Soal rencana adanya permen pembatasan media sosial, Anam mengingatkan, Komnas HAM sudah memproduksi dan mengupayakan standar setting dan norma soal kebebasan berekspresi dan berpendapat dalam ruang digital. "Sebenarnya pak menteri tidak perlu membuat peraturan tapi gunakanlah standard setting dan norma yang dibuat oleh Komnas HAM terkait kebebasan ekspresi dan berpendapat," ujarnya.
Standar itu, dia mengatakan, bisa digunakan Kemenkominfo untuk mendefinisikan mana konten-konten media sosial yang dianggap mellanggar kebebasan berekspresi, hingga layak ditindak hukum. "Di situ sudah diatur bagaimana pembatasan orang berekspresi baik secara langsung maupun melalui medsos, karena prinsip dasarnya tidak boleh menghadirkan kebencian, tidak boleh memprovokasi kekerasan, pornografi dalam ruang tertentu itu sudah diatur," kata Anam menegaskan.
Sebelumnya, Kemenkominfo mengatakan, proses pemblokiran akun media sosial atau website yang menyebarkan kabar bohong atau hoaks sudah sesuai dengan tahapan.
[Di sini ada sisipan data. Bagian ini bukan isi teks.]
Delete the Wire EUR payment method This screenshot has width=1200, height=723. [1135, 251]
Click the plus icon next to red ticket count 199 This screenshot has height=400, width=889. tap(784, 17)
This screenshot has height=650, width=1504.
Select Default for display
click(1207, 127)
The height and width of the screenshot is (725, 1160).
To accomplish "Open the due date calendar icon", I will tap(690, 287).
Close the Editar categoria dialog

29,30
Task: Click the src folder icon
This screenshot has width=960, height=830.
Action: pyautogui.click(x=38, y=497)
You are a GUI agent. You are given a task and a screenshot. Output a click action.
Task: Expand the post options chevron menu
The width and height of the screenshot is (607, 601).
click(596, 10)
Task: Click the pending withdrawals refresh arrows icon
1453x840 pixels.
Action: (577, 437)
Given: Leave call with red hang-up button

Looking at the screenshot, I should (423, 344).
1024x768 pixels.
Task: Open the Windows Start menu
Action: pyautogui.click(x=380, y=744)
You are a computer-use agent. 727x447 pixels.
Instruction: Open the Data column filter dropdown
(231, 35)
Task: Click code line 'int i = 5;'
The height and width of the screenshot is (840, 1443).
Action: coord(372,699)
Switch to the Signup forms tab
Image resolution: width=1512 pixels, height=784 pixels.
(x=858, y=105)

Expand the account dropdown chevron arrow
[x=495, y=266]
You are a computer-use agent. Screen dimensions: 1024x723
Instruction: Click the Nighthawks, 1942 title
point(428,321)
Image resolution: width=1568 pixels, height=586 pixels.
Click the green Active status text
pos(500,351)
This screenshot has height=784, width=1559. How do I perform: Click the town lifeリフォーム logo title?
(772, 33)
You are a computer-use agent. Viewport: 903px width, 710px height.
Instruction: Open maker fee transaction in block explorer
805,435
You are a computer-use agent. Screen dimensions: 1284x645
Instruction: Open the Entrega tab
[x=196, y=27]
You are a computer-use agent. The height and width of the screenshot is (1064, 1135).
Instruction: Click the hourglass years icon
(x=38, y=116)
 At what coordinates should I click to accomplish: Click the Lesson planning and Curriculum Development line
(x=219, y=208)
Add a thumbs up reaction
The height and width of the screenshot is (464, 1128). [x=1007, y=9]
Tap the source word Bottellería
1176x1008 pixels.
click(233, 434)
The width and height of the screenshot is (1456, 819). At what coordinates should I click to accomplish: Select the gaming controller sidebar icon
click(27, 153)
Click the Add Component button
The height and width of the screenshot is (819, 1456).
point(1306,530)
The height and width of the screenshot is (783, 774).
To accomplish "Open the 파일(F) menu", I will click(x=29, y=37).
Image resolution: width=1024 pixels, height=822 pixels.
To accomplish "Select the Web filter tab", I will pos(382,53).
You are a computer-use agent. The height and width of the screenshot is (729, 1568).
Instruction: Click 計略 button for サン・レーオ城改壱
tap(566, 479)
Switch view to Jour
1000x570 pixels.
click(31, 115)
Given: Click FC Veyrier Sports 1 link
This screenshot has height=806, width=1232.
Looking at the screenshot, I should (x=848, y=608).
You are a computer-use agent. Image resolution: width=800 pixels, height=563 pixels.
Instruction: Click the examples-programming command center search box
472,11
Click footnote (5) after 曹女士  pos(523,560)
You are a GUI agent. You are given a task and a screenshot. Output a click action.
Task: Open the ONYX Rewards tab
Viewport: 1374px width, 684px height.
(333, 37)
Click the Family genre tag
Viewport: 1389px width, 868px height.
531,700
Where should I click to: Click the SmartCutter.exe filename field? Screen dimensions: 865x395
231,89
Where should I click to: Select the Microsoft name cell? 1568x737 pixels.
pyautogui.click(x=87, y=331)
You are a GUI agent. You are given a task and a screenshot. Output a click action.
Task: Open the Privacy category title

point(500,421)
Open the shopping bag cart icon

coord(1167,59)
Kemenkominfo juga mempunyai peraturan menteri (permen) terkait tahapan pemblokiran hoaks.
"Kita ada Permen baru lebih jelas sebelum ada pemblokiran itu tahapan dikenakan sanksi administrasi seperti denda, supaya ada efek jera, aturannya jelas, misalnya ada permintaan takedown itu harus ada bukti hukum, nggak bisa minta blokir aja, itu ada tahapannya nggak mungkin di era reformasi pemerintah tangan besi," kata Direktur Jenderal Aplikasi Informatika Semuel Abrijani Pangerapan.